> **What needs to be done**
Only the number is wanted: how many lines in the data contain "button"?

Dataset excerpts
------------------------------
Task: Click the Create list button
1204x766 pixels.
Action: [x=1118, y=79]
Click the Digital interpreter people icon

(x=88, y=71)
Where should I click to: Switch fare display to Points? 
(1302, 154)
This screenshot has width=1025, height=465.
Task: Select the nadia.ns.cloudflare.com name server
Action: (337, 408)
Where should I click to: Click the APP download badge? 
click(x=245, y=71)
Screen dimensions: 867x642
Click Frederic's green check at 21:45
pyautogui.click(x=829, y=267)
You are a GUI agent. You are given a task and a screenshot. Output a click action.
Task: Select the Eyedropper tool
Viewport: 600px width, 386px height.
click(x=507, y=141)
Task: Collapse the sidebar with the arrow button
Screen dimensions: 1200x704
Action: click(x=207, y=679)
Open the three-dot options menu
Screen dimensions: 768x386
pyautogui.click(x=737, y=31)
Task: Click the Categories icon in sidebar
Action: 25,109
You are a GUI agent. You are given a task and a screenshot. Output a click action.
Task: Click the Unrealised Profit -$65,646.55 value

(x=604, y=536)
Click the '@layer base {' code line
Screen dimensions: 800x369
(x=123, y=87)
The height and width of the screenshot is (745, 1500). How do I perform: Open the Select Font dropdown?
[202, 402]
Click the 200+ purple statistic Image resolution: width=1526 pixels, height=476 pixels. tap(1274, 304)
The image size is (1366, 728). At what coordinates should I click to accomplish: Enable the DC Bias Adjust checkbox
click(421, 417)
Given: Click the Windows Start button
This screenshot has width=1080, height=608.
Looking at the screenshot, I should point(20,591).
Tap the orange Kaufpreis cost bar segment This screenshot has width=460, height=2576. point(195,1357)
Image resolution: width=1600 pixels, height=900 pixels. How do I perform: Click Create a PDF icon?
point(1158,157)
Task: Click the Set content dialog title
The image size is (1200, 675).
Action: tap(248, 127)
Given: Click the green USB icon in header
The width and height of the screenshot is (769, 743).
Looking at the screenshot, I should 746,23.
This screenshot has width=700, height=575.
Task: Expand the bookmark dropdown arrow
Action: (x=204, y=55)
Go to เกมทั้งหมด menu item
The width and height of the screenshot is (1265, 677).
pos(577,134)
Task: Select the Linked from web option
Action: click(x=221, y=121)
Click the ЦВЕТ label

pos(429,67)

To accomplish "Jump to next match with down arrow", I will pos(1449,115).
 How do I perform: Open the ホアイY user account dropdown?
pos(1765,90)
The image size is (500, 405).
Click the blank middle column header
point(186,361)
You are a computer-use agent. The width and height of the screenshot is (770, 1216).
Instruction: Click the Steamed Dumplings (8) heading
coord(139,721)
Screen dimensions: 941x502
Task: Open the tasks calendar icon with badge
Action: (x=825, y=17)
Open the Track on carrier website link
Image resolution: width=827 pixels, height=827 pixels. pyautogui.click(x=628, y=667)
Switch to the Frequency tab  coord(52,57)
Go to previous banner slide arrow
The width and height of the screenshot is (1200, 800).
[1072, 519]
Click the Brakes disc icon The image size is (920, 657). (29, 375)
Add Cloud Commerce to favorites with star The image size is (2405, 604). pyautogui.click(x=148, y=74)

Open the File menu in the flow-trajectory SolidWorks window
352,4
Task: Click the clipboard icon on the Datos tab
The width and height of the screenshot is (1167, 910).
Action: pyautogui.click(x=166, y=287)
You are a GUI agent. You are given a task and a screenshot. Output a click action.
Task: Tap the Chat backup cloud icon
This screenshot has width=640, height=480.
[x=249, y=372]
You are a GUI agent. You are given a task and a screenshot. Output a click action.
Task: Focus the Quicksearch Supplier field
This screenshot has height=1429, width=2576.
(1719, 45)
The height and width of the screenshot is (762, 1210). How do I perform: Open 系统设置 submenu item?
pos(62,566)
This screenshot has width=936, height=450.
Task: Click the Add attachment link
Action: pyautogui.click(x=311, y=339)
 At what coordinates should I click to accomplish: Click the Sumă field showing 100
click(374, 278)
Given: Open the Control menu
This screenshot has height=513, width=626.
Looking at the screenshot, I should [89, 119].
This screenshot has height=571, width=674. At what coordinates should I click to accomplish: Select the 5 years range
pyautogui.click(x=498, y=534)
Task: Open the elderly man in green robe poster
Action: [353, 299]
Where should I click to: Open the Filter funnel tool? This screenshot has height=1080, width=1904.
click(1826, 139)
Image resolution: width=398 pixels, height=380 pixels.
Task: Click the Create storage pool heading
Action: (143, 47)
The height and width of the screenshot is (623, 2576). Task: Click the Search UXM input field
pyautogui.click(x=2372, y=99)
------------------------------
> **Response for this exercise**
3